Commit Graph

4 Commits

Author SHA1 Message Date
Grant Gilliam c539b78a58 Configurable recap templates (categories per meeting type, in Settings)
Takeaways categories are no longer hardcoded — they're editable templates. A
template = the always-on TLDR + an ordered list of sections, each with a title, a
type (attributed items / bulleted list / paragraph), and an instruction (the prompt
text for that category). The analyzer assembles the LLM prompt FROM the template
and parses generically, so adding/removing/renaming a category needs zero code and
the output always renders.

- RecapTemplate / TemplateSection / SectionKind + TopicGranularity; built-in
  defaults (Internal Meeting, 1:1, Company/Sales Call), all editable.
- Generic extras: RecapExtras{tldr, primarySpeakers, sections:[RenderedSection]} +
  RecapItem{text,who,when,note} replaces the fixed MeetingExtras.
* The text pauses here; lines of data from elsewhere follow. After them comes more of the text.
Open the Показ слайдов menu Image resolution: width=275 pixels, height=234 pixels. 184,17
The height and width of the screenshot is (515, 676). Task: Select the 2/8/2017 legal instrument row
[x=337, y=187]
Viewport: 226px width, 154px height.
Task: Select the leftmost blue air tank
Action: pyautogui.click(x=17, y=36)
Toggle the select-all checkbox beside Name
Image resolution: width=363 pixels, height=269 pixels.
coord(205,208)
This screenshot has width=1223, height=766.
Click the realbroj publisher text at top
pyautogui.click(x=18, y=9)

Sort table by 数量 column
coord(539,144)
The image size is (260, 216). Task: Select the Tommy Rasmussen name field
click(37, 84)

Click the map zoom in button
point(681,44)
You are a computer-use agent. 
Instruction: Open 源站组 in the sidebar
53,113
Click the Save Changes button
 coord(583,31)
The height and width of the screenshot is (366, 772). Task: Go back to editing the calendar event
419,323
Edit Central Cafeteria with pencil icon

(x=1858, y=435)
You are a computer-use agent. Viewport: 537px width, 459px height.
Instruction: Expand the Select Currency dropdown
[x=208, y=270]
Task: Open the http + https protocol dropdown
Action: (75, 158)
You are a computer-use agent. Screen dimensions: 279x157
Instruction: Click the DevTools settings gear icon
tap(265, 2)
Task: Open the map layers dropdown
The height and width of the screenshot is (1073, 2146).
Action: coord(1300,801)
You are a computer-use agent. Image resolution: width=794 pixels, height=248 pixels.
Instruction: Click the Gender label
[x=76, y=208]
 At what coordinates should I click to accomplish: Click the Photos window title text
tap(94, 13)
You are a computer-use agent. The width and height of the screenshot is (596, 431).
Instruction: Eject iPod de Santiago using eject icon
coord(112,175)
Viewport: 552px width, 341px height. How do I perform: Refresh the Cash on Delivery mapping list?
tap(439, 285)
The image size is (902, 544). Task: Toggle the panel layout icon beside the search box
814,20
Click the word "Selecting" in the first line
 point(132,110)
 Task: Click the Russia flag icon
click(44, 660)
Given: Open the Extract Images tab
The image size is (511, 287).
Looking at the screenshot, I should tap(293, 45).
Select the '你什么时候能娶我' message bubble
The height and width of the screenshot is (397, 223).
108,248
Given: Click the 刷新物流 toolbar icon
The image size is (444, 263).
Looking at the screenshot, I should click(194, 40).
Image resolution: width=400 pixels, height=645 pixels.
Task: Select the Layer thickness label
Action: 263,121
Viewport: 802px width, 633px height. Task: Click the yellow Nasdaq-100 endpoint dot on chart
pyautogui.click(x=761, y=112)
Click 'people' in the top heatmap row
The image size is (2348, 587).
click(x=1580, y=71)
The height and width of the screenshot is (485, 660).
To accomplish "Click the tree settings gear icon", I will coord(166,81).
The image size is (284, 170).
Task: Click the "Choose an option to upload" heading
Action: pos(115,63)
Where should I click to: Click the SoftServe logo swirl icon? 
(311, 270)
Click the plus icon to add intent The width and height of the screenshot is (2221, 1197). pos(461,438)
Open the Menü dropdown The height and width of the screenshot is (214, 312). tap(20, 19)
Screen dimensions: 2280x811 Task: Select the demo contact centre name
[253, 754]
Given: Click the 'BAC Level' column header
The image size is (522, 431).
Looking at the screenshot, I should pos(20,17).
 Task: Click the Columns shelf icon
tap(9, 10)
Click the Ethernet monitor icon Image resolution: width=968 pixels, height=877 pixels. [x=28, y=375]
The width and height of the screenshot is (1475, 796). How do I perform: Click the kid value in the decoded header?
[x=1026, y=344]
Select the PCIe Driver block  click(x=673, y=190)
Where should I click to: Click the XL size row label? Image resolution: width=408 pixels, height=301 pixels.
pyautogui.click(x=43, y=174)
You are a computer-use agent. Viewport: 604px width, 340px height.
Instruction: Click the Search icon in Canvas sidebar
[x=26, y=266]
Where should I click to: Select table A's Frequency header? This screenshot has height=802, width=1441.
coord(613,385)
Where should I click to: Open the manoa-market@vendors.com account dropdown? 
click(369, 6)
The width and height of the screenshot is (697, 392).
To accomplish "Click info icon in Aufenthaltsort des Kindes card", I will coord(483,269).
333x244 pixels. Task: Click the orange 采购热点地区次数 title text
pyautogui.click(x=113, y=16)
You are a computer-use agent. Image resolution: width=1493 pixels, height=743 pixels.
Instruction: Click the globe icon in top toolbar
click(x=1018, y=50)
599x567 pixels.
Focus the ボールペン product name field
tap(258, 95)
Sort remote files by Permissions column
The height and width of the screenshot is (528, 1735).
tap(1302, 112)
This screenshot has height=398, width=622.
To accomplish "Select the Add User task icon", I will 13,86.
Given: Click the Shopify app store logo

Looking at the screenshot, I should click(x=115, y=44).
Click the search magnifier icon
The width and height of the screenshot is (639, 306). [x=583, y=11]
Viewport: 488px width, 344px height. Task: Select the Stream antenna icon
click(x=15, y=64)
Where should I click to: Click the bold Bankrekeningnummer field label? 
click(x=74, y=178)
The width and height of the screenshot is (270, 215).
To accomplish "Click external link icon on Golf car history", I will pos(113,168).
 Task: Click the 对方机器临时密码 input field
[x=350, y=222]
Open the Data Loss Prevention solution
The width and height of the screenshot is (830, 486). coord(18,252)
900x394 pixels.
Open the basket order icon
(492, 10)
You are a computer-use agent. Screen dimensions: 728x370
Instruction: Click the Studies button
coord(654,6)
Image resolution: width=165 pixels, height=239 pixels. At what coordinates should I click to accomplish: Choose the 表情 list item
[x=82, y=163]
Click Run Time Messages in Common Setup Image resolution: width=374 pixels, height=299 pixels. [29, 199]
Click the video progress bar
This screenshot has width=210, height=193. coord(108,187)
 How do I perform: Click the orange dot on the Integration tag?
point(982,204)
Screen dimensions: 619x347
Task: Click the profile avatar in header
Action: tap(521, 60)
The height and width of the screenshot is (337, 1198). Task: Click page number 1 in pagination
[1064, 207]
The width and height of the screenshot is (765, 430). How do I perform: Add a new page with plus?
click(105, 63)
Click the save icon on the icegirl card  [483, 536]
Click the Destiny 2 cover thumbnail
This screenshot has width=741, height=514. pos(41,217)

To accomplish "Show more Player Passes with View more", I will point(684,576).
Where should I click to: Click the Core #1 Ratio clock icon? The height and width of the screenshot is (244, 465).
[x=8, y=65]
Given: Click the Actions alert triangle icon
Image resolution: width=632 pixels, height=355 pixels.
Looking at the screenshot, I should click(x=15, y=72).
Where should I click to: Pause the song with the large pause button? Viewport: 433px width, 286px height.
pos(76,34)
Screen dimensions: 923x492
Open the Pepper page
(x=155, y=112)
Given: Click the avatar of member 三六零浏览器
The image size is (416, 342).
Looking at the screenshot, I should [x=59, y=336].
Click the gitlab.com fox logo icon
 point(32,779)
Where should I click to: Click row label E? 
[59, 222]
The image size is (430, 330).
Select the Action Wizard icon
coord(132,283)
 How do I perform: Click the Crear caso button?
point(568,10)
Analyzer builds
  per-section sec_N fields + parses by kind; renderer + remap are generic.
- Topic granularity (coarse/auto/fine) answers 'should chunking be configurable' —
  it scales the target topic count; raw window sizes stay as tuned defaults.
- AppSettings persists templates + defaultTemplateId (seeded once). Settings gets a
  default-template picker + 'Manage…' → TemplatesView (CRUD, edit sections/
  instructions, set default, **Preview prompt** for full transparency).
- Recap editor gains a template picker; Regenerate uses the chosen template. Auto
  recap uses the default template.

54/54 XCTest (template prompt build, generic parse/remap/render updated).
2026-06-06 19:26:03 -05:00
Grant Gilliam 85bfdf2b56 Recap: readable transcript + topic sections + meeting extras (gateway LLM)
New 'Recap' phase — turns speakers.json into a human-readable recap, leveraging
recap-relay's proven logic/prompts but calling the Spark gateway's OpenAI-compatible
/v1/chat/completions directly (same host/TLS as label-merge; Qwen3-35B). We start
from already-named speakers (label-merge), so recap-relay's speaker clustering +
name-inference are skipped entirely.

- GatewayLLMClient: /v1/chat/completions (JSON mode), model discovery via
  /api/endpoints, TLS-skip reuse, 503 retry, sequential.
- RecapAnalyzer: speakers.json → numbered [N] (MM:SS) Name: text transcript →
  time-windowed analyze (single window for short calls, 18min/2min overlap for long)
  → stitch/dedup topic sections → meeting extras (TLDR/decisions/action_items/
  open_questions/key_quotes). Defensive JSON parsing of LLM output.
- RecapRenderer: writes transcript.md + a self-contained dark-theme recap.html
  (topic sections w/ collapsible transcripts, extras panels, speaker color chips,
  full timestamped speaker-attributed transcript, print styles).
- SessionController.buildRecap: best-effort after speakers.json (gated by
  settings.recapEnabled); surfaces recapURL → menu 'Open recap'. Skips silently if
  the gateway has no LLM. Settings toggle added.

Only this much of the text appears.